Stored data entries:
• • • •

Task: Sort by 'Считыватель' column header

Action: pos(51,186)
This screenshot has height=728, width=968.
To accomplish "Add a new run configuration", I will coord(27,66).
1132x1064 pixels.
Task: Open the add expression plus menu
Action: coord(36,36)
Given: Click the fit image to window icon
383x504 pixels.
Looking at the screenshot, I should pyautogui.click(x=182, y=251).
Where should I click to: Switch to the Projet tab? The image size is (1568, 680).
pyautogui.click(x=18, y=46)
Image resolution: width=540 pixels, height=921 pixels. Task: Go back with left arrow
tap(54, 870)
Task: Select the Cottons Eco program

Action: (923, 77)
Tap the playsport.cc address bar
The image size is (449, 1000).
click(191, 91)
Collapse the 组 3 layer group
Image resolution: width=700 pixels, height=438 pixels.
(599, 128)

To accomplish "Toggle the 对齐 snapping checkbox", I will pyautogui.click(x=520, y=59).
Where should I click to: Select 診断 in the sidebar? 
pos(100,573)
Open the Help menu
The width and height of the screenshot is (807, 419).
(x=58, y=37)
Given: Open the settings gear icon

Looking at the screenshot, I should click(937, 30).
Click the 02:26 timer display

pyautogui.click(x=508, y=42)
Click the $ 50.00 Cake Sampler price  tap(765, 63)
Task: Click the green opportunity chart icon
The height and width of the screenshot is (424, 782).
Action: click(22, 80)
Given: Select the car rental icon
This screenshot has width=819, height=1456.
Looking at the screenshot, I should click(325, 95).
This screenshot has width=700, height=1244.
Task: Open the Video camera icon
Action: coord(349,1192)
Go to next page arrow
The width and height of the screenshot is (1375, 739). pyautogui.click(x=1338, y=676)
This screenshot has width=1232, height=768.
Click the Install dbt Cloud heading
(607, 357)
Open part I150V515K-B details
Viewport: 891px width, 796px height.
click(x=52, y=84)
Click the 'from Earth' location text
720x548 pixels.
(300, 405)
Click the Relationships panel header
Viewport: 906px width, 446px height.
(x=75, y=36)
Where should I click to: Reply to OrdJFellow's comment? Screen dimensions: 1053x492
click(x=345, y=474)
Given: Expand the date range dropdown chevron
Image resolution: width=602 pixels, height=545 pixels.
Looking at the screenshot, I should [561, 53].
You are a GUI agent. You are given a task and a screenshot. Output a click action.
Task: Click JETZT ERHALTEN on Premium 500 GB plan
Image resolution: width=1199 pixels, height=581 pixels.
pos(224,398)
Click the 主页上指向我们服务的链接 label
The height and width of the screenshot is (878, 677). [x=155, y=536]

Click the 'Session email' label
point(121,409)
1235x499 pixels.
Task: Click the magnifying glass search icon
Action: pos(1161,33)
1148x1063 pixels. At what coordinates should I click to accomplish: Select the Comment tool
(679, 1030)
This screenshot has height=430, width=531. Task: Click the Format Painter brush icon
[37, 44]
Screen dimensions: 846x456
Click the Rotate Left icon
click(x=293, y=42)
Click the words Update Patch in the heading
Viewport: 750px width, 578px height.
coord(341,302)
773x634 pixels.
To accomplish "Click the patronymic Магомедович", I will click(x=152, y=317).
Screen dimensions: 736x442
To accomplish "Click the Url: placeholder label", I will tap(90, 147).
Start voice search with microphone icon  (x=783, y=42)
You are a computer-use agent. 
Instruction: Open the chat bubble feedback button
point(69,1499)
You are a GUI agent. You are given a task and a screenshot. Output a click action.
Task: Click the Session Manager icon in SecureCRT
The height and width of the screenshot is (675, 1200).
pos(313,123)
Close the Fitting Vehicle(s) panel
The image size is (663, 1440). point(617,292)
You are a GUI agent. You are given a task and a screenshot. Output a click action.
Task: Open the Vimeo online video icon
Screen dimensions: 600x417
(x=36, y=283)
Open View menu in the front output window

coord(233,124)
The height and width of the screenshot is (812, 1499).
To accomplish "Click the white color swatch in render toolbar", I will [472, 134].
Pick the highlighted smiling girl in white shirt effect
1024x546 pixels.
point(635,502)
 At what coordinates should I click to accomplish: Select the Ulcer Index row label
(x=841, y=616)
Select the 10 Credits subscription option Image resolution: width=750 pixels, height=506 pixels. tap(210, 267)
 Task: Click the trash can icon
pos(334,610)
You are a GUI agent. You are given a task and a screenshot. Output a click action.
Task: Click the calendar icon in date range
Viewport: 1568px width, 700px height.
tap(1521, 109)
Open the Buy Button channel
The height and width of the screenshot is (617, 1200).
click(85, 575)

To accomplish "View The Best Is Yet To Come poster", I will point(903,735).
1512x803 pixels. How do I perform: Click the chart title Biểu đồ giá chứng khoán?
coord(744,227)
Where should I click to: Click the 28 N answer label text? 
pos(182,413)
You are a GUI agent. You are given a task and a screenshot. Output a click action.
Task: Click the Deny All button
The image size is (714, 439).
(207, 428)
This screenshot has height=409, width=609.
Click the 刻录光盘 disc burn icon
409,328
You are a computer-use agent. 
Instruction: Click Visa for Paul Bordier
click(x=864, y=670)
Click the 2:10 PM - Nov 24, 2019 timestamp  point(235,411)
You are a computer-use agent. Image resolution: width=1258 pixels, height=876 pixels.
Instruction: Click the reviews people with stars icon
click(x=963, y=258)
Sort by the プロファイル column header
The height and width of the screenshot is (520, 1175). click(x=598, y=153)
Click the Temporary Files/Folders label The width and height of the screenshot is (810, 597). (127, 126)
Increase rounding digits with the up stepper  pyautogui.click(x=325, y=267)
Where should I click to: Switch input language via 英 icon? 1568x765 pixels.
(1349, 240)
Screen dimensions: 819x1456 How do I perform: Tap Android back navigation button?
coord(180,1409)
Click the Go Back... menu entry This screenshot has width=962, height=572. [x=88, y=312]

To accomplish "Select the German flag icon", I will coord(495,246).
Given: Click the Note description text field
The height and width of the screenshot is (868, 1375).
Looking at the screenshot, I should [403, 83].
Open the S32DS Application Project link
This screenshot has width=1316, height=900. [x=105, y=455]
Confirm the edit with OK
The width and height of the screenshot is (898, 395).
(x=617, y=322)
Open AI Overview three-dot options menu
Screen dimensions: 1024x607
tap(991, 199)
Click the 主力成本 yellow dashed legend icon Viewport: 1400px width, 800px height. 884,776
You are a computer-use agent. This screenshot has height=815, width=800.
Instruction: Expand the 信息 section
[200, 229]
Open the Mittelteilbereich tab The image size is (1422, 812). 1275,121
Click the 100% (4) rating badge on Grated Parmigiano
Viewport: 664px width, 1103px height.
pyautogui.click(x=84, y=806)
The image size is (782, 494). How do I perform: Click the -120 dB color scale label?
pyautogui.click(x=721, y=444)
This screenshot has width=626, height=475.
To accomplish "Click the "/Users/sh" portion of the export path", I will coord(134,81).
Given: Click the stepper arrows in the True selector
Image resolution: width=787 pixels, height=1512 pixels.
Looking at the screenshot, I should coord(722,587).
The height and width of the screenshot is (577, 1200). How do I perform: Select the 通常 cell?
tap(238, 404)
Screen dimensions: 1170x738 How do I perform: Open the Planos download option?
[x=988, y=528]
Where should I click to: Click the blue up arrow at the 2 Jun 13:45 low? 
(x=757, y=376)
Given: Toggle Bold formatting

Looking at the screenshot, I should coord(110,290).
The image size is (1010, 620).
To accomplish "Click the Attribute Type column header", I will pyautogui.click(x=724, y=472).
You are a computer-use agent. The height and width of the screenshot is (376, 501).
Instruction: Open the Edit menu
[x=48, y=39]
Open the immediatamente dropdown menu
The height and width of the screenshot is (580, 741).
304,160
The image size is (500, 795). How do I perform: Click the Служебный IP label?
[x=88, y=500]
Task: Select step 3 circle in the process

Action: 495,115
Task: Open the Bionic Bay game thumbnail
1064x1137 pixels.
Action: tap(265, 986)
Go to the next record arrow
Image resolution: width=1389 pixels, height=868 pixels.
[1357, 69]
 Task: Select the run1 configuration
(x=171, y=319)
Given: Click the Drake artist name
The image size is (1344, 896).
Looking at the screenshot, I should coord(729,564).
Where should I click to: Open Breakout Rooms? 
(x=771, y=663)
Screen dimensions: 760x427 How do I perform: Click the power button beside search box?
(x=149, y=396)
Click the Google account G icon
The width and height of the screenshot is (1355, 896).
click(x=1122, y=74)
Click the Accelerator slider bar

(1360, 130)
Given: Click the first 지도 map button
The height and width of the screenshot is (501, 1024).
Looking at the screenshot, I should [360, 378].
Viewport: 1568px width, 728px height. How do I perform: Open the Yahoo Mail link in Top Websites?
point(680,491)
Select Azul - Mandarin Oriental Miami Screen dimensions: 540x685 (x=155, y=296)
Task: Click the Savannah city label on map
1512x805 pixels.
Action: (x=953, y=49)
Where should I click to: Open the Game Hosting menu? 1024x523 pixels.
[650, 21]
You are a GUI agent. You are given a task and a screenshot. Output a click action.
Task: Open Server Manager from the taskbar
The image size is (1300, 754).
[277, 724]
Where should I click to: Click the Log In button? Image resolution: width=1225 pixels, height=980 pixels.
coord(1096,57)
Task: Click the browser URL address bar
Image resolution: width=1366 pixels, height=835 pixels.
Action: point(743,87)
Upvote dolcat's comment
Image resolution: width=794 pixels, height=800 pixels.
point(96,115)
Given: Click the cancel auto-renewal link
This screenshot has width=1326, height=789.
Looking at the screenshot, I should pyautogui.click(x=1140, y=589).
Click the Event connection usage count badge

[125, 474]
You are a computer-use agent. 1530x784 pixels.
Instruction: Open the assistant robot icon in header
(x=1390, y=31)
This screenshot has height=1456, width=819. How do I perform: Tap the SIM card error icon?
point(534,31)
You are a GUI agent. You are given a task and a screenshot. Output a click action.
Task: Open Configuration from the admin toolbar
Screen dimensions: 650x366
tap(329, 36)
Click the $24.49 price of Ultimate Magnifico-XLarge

• • • •

> WORK TASK
Wherever a line of the data holds "white", copy that line.

> EXPECTED OUTPUT
To accomplish "Click the white color swatch in render toolbar", I will [472, 134].
Pick the highlighted smiling girl in white shirt effect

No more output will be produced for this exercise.